[ACTIVITY]
Search the records for the string "type", then copy each line where it appears.

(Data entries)
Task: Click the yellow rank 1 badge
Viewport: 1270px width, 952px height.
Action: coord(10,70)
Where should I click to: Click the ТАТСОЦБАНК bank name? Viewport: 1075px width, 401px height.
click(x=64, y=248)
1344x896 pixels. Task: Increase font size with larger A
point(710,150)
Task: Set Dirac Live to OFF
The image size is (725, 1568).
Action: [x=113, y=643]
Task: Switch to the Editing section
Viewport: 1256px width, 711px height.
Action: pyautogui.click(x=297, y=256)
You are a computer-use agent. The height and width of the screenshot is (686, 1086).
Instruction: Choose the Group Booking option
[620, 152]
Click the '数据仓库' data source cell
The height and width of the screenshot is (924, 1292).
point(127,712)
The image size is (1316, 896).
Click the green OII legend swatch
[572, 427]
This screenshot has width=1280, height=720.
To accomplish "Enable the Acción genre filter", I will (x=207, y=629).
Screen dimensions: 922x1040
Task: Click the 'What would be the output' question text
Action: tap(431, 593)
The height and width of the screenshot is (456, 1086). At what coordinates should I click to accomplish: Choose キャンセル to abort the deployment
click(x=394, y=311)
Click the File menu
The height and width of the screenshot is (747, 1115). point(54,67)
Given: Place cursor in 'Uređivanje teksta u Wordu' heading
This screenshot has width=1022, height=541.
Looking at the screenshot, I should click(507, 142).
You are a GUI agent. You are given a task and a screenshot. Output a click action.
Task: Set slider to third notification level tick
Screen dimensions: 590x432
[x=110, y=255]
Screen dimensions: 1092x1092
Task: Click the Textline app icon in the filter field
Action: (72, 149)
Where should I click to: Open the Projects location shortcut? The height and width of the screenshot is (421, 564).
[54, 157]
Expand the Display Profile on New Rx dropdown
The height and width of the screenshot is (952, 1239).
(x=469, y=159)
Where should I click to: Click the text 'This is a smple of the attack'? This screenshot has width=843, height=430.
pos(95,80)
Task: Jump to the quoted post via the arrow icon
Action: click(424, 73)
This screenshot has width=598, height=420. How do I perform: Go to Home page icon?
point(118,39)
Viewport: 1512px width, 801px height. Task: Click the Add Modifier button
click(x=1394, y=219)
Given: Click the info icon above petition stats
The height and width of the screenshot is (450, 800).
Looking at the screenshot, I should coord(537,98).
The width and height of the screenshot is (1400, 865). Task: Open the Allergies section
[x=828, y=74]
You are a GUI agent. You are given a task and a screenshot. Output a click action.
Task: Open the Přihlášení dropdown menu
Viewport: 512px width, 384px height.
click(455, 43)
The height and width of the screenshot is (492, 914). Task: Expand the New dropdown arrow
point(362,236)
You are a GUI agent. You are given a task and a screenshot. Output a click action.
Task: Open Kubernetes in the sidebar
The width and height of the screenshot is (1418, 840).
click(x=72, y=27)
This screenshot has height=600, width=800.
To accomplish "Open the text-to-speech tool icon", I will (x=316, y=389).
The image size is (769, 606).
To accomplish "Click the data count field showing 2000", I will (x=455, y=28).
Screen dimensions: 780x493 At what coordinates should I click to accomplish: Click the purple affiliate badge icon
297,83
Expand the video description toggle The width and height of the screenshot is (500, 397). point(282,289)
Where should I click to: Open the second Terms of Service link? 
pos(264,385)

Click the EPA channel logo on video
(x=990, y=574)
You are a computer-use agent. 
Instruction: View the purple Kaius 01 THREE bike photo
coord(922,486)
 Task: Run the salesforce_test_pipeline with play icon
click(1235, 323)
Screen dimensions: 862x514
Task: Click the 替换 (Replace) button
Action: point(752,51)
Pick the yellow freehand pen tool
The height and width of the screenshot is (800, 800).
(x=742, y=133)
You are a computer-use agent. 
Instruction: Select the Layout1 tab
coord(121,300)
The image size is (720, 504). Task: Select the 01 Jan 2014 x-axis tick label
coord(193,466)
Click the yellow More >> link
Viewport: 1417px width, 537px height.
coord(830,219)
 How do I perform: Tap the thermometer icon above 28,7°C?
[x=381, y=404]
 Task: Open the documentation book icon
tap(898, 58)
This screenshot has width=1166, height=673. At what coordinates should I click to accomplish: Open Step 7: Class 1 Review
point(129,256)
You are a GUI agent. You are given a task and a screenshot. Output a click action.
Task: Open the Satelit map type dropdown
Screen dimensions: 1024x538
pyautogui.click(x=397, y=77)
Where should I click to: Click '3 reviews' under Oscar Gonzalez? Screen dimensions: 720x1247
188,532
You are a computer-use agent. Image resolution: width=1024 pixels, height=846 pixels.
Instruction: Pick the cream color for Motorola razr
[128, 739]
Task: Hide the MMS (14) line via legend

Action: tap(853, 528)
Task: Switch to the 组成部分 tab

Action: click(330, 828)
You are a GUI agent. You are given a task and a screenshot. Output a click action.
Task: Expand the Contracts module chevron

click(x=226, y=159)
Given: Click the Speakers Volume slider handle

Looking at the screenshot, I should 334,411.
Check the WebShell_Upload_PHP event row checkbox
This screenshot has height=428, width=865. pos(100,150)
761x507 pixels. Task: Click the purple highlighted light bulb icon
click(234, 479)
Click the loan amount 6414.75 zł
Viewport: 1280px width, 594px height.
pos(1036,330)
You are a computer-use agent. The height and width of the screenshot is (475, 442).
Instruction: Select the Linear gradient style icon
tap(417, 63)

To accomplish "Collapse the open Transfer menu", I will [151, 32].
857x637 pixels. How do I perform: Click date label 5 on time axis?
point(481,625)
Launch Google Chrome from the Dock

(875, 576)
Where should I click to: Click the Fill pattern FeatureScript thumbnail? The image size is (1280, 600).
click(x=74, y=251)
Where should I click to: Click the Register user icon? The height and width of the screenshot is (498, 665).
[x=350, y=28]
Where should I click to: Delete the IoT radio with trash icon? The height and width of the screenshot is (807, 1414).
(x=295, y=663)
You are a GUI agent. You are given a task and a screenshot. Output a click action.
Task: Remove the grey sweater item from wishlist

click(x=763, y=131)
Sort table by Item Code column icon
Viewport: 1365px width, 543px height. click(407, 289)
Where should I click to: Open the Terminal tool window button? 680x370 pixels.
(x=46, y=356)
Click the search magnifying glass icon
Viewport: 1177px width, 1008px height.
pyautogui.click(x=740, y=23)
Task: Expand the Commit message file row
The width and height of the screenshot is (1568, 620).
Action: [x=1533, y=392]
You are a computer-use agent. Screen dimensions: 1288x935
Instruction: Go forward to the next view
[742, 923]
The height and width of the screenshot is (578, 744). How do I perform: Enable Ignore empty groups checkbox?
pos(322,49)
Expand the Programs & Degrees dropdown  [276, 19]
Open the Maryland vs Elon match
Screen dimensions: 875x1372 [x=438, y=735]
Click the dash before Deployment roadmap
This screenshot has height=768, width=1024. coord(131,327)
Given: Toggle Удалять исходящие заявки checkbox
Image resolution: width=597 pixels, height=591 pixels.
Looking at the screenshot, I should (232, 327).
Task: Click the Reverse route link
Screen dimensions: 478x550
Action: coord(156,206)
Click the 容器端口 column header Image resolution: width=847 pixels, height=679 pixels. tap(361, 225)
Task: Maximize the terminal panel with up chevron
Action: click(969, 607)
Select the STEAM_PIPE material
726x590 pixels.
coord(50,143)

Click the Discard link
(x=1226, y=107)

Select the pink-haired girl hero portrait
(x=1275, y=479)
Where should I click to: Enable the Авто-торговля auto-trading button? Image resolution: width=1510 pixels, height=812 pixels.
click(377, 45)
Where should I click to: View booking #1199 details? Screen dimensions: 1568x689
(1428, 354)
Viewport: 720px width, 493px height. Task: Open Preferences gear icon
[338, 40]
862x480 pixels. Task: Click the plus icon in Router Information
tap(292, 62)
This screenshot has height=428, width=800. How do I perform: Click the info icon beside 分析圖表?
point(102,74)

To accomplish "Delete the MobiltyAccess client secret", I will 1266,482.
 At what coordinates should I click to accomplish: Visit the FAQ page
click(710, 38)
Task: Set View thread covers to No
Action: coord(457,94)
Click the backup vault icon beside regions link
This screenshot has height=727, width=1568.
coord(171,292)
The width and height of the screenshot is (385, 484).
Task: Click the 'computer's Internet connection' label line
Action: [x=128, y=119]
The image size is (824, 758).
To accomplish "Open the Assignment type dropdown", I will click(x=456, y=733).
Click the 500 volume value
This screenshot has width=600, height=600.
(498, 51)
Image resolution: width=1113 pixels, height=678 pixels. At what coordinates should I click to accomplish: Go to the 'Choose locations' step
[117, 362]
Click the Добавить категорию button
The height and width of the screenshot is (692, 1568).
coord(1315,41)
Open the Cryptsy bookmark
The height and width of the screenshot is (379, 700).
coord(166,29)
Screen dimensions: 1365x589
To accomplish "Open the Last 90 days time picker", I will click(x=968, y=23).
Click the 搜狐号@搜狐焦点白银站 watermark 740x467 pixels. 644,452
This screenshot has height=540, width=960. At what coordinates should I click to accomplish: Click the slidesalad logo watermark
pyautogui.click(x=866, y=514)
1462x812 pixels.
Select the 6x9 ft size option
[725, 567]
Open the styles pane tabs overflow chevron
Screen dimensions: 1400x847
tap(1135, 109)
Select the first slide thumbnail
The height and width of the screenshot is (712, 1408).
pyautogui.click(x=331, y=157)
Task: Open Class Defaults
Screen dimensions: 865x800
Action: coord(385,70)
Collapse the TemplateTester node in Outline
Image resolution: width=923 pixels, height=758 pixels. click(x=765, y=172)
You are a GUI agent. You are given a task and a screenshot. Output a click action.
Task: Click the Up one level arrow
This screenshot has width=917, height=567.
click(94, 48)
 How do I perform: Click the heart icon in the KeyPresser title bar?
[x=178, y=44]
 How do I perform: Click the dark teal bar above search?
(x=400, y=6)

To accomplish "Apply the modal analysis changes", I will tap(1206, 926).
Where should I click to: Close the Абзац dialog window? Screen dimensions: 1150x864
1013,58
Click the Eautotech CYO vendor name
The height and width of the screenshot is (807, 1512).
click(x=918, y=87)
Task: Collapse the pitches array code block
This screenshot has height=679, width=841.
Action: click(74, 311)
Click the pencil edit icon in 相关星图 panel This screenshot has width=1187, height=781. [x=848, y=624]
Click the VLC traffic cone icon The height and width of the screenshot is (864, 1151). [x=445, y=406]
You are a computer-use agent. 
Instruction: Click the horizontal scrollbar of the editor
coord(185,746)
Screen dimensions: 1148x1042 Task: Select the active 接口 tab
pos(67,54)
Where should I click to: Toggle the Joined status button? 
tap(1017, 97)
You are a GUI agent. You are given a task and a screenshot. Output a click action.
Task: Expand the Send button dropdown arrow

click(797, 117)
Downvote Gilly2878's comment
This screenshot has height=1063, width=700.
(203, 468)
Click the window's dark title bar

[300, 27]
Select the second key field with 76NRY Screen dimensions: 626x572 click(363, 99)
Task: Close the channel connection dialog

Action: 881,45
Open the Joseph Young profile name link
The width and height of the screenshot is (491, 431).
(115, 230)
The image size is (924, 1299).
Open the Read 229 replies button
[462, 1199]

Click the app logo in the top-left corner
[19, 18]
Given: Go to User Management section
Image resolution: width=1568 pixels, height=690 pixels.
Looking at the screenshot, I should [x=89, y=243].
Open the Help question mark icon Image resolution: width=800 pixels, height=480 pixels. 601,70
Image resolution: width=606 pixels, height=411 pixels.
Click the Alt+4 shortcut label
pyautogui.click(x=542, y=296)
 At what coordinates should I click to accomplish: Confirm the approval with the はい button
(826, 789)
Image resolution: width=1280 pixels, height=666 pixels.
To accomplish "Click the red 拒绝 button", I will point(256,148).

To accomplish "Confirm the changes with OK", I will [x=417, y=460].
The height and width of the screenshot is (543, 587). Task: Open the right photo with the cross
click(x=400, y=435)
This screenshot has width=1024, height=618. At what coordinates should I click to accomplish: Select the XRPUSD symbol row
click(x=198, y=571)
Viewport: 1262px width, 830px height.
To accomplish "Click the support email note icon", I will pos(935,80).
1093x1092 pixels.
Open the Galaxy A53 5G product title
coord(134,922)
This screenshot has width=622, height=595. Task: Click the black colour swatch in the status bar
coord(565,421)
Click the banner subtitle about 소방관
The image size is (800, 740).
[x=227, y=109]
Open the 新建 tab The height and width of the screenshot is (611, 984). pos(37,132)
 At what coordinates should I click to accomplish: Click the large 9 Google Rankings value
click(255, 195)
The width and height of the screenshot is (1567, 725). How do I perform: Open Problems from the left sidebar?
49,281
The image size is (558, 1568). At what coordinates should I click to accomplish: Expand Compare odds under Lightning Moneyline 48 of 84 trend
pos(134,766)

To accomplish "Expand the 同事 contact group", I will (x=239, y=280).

[RESULT OF THE EXERCISE]
Task: Open the Satelit map type dropdown
To accomplish "Open the Assignment type dropdown", I will click(x=456, y=733).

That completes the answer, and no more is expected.